▸ **Problem requirements**:
Starting from the first line below, copy the whole listing exactly.
=-=-=
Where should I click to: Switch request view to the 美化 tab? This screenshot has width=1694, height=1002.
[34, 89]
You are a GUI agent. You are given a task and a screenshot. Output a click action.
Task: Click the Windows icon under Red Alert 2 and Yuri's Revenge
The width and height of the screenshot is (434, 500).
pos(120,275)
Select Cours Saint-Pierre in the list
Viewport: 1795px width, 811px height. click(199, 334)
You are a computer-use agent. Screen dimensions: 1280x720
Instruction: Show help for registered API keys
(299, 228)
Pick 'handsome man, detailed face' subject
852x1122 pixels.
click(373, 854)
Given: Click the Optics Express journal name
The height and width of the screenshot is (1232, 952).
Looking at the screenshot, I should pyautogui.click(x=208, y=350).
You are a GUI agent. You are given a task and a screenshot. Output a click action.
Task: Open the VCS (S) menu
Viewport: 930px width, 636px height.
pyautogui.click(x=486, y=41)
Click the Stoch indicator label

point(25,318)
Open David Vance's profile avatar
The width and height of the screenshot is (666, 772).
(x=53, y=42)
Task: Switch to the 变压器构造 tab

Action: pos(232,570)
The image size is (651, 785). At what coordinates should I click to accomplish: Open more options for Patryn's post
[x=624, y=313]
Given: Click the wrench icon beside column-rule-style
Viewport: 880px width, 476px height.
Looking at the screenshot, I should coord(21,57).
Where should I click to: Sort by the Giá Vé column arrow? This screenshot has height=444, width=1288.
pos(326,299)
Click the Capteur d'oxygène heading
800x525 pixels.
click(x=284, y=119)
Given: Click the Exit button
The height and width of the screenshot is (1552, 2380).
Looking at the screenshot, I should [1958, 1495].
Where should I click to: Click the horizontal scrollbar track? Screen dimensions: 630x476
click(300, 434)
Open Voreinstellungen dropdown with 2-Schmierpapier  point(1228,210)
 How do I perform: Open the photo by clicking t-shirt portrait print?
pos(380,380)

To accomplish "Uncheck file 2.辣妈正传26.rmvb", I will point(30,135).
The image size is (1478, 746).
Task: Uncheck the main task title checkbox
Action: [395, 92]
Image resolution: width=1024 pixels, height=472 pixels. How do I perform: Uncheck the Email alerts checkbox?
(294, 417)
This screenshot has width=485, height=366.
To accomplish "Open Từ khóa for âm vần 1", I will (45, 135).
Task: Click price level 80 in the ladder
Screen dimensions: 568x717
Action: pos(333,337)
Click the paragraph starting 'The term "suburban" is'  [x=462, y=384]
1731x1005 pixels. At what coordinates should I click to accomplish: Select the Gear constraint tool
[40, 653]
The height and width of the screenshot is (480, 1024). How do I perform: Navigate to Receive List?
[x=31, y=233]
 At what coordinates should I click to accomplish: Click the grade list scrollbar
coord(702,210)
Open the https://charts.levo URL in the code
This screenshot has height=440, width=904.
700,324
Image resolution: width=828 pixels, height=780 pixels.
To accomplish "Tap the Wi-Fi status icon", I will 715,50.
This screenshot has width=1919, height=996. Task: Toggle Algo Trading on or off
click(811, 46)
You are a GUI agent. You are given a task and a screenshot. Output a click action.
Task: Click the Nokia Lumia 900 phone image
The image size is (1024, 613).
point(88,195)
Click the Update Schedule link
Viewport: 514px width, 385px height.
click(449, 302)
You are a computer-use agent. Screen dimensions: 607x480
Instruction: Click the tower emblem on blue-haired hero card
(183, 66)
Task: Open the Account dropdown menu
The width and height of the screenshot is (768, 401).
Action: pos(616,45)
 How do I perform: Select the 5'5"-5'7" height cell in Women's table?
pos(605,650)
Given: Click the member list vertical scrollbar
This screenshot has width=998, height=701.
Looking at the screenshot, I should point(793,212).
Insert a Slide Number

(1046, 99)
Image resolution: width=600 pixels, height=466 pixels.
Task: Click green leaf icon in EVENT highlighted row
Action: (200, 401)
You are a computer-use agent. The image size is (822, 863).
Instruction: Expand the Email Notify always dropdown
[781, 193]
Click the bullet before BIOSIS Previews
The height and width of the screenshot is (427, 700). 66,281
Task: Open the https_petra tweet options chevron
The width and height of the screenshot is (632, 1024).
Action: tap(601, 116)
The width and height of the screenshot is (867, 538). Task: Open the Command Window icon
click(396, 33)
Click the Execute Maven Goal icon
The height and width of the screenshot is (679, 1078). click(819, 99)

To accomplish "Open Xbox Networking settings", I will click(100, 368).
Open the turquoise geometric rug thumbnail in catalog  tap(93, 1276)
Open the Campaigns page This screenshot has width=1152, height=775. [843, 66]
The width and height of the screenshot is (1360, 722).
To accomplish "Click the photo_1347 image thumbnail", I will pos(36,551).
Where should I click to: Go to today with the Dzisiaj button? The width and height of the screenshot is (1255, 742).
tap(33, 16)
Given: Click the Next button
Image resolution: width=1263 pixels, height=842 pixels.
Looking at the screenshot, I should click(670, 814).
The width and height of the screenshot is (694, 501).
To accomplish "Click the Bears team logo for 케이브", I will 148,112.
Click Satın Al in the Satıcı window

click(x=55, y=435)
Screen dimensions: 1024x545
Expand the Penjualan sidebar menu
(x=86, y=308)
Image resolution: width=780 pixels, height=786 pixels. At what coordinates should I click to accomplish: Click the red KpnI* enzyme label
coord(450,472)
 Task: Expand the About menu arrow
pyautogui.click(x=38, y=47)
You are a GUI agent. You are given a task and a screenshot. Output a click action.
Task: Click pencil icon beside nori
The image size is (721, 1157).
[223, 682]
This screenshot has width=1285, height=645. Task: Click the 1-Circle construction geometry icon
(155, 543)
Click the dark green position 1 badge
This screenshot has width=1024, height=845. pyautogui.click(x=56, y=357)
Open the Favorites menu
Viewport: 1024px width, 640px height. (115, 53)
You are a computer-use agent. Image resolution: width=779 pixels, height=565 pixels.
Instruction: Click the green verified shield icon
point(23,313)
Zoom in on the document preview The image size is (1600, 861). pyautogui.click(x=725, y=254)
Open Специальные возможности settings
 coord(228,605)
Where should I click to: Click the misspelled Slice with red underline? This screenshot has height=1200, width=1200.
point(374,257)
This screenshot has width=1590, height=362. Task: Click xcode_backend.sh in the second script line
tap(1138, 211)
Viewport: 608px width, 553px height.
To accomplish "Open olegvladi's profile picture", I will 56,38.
=-=-=
▸ **Solution**:
Where should I click to: Switch request view to the 美化 tab? This screenshot has width=1694, height=1002.
[34, 89]
You are a GUI agent. You are given a task and a screenshot. Output a click action.
Task: Click the Windows icon under Red Alert 2 and Yuri's Revenge
The width and height of the screenshot is (434, 500).
pos(120,275)
Select Cours Saint-Pierre in the list
Viewport: 1795px width, 811px height. click(199, 334)
You are a computer-use agent. Screen dimensions: 1280x720
Instruction: Show help for registered API keys
(299, 228)
Pick 'handsome man, detailed face' subject
852x1122 pixels.
click(373, 854)
Given: Click the Optics Express journal name
The height and width of the screenshot is (1232, 952).
Looking at the screenshot, I should pyautogui.click(x=208, y=350).
You are a GUI agent. You are given a task and a screenshot. Output a click action.
Task: Open the VCS (S) menu
Viewport: 930px width, 636px height.
pyautogui.click(x=486, y=41)
Click the Stoch indicator label

point(25,318)
Open David Vance's profile avatar
The width and height of the screenshot is (666, 772).
(x=53, y=42)
Task: Switch to the 变压器构造 tab

Action: pos(232,570)
The image size is (651, 785). At what coordinates should I click to accomplish: Open more options for Patryn's post
[x=624, y=313]
Given: Click the wrench icon beside column-rule-style
Viewport: 880px width, 476px height.
Looking at the screenshot, I should coord(21,57).
Where should I click to: Sort by the Giá Vé column arrow? This screenshot has height=444, width=1288.
pos(326,299)
Click the Capteur d'oxygène heading
800x525 pixels.
click(x=284, y=119)
Given: Click the Exit button
The height and width of the screenshot is (1552, 2380).
Looking at the screenshot, I should [1958, 1495].
Where should I click to: Click the horizontal scrollbar track? Screen dimensions: 630x476
click(300, 434)
Open Voreinstellungen dropdown with 2-Schmierpapier  point(1228,210)
 How do I perform: Open the photo by clicking t-shirt portrait print?
pos(380,380)

To accomplish "Uncheck file 2.辣妈正传26.rmvb", I will point(30,135).
The image size is (1478, 746).
Task: Uncheck the main task title checkbox
Action: [395, 92]
Image resolution: width=1024 pixels, height=472 pixels. How do I perform: Uncheck the Email alerts checkbox?
(294, 417)
This screenshot has width=485, height=366.
To accomplish "Open Từ khóa for âm vần 1", I will (45, 135).
Task: Click price level 80 in the ladder
Screen dimensions: 568x717
Action: pos(333,337)
Click the paragraph starting 'The term "suburban" is'  [x=462, y=384]
1731x1005 pixels. At what coordinates should I click to accomplish: Select the Gear constraint tool
[40, 653]
The height and width of the screenshot is (480, 1024). How do I perform: Navigate to Receive List?
[x=31, y=233]
 At what coordinates should I click to accomplish: Click the grade list scrollbar
coord(702,210)
Open the https://charts.levo URL in the code
This screenshot has height=440, width=904.
700,324
Image resolution: width=828 pixels, height=780 pixels.
To accomplish "Tap the Wi-Fi status icon", I will 715,50.
This screenshot has width=1919, height=996. Task: Toggle Algo Trading on or off
click(811, 46)
You are a GUI agent. You are given a task and a screenshot. Output a click action.
Task: Click the Nokia Lumia 900 phone image
The image size is (1024, 613).
point(88,195)
Click the Update Schedule link
Viewport: 514px width, 385px height.
click(449, 302)
You are a computer-use agent. Screen dimensions: 607x480
Instruction: Click the tower emblem on blue-haired hero card
(183, 66)
Task: Open the Account dropdown menu
The width and height of the screenshot is (768, 401).
Action: pos(616,45)
 How do I perform: Select the 5'5"-5'7" height cell in Women's table?
pos(605,650)
Given: Click the member list vertical scrollbar
This screenshot has width=998, height=701.
Looking at the screenshot, I should point(793,212).
Insert a Slide Number

(1046, 99)
Image resolution: width=600 pixels, height=466 pixels.
Task: Click green leaf icon in EVENT highlighted row
Action: (200, 401)
You are a computer-use agent. The image size is (822, 863).
Instruction: Expand the Email Notify always dropdown
[781, 193]
Click the bullet before BIOSIS Previews
The height and width of the screenshot is (427, 700). 66,281
Task: Open the https_petra tweet options chevron
The width and height of the screenshot is (632, 1024).
Action: tap(601, 116)
The width and height of the screenshot is (867, 538). Task: Open the Command Window icon
click(396, 33)
Click the Execute Maven Goal icon
The height and width of the screenshot is (679, 1078). click(819, 99)

To accomplish "Open Xbox Networking settings", I will click(100, 368).
Open the turquoise geometric rug thumbnail in catalog  tap(93, 1276)
Open the Campaigns page This screenshot has width=1152, height=775. [843, 66]
The width and height of the screenshot is (1360, 722).
To accomplish "Click the photo_1347 image thumbnail", I will pos(36,551).
Where should I click to: Go to today with the Dzisiaj button? The width and height of the screenshot is (1255, 742).
tap(33, 16)
Given: Click the Next button
Image resolution: width=1263 pixels, height=842 pixels.
Looking at the screenshot, I should click(670, 814).
The width and height of the screenshot is (694, 501).
To accomplish "Click the Bears team logo for 케이브", I will 148,112.
Click Satın Al in the Satıcı window

click(x=55, y=435)
Screen dimensions: 1024x545
Expand the Penjualan sidebar menu
(x=86, y=308)
Image resolution: width=780 pixels, height=786 pixels. At what coordinates should I click to accomplish: Click the red KpnI* enzyme label
coord(450,472)
 Task: Expand the About menu arrow
pyautogui.click(x=38, y=47)
You are a GUI agent. You are given a task and a screenshot. Output a click action.
Task: Click pencil icon beside nori
The image size is (721, 1157).
[223, 682]
This screenshot has width=1285, height=645. Task: Click the 1-Circle construction geometry icon
(155, 543)
Click the dark green position 1 badge
This screenshot has width=1024, height=845. pyautogui.click(x=56, y=357)
Open the Favorites menu
Viewport: 1024px width, 640px height. (115, 53)
You are a computer-use agent. Image resolution: width=779 pixels, height=565 pixels.
Instruction: Click the green verified shield icon
point(23,313)
Zoom in on the document preview The image size is (1600, 861). pyautogui.click(x=725, y=254)
Open Специальные возможности settings
 coord(228,605)
Where should I click to: Click the misspelled Slice with red underline? This screenshot has height=1200, width=1200.
point(374,257)
This screenshot has width=1590, height=362. Task: Click xcode_backend.sh in the second script line
tap(1138, 211)
Viewport: 608px width, 553px height.
To accomplish "Open olegvladi's profile picture", I will 56,38.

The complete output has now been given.